*Item position entries*
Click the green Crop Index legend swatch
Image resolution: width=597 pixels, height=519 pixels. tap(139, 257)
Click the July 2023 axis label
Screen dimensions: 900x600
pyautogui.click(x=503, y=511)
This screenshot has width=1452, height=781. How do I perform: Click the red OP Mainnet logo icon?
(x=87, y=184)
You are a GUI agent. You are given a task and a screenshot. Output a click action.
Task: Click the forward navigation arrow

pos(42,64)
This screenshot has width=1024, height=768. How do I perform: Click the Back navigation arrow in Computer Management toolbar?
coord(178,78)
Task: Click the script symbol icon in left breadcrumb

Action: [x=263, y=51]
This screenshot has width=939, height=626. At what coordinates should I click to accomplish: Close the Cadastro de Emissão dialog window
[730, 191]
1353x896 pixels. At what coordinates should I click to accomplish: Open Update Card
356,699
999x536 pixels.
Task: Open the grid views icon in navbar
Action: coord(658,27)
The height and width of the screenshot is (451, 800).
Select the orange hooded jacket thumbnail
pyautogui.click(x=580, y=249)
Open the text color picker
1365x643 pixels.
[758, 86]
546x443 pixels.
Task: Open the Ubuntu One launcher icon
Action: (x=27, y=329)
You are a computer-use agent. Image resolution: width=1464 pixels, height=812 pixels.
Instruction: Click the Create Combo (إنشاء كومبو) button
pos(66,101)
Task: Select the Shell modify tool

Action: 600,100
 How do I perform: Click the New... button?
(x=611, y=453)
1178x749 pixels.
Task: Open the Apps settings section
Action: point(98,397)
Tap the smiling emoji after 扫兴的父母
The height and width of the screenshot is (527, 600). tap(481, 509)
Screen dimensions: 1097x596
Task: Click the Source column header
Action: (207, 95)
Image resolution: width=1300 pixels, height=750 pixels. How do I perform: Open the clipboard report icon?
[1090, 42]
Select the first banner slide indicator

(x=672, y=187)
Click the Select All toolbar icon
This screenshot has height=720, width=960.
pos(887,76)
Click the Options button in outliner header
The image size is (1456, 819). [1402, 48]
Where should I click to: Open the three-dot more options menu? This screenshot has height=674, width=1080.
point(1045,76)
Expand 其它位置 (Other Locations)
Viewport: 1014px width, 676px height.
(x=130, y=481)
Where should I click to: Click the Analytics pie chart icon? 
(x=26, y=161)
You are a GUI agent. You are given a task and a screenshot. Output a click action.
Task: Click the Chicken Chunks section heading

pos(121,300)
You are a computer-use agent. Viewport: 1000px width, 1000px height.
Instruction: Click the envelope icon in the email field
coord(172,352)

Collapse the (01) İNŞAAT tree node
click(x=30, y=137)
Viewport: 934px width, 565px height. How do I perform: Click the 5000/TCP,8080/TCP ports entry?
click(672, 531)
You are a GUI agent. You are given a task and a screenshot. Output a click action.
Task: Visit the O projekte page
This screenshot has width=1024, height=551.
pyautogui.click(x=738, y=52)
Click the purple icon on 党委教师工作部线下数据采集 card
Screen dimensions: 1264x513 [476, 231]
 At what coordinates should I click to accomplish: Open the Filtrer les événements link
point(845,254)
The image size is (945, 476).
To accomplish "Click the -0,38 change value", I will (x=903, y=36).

*TO BE DONE*
Copy the material above without any changes, starting at the line that contains "Where should I click to: Open" and continuing through the final line of the material.

*RESULT*
Where should I click to: Open the three-dot more options menu? This screenshot has height=674, width=1080.
point(1045,76)
Expand 其它位置 (Other Locations)
Viewport: 1014px width, 676px height.
(x=130, y=481)
Where should I click to: Click the Analytics pie chart icon? 
(x=26, y=161)
You are a GUI agent. You are given a task and a screenshot. Output a click action.
Task: Click the Chicken Chunks section heading

pos(121,300)
You are a computer-use agent. Viewport: 1000px width, 1000px height.
Instruction: Click the envelope icon in the email field
coord(172,352)

Collapse the (01) İNŞAAT tree node
click(x=30, y=137)
Viewport: 934px width, 565px height. How do I perform: Click the 5000/TCP,8080/TCP ports entry?
click(672, 531)
You are a GUI agent. You are given a task and a screenshot. Output a click action.
Task: Visit the O projekte page
This screenshot has width=1024, height=551.
pyautogui.click(x=738, y=52)
Click the purple icon on 党委教师工作部线下数据采集 card
Screen dimensions: 1264x513 [476, 231]
 At what coordinates should I click to accomplish: Open the Filtrer les événements link
point(845,254)
The image size is (945, 476).
To accomplish "Click the -0,38 change value", I will (x=903, y=36).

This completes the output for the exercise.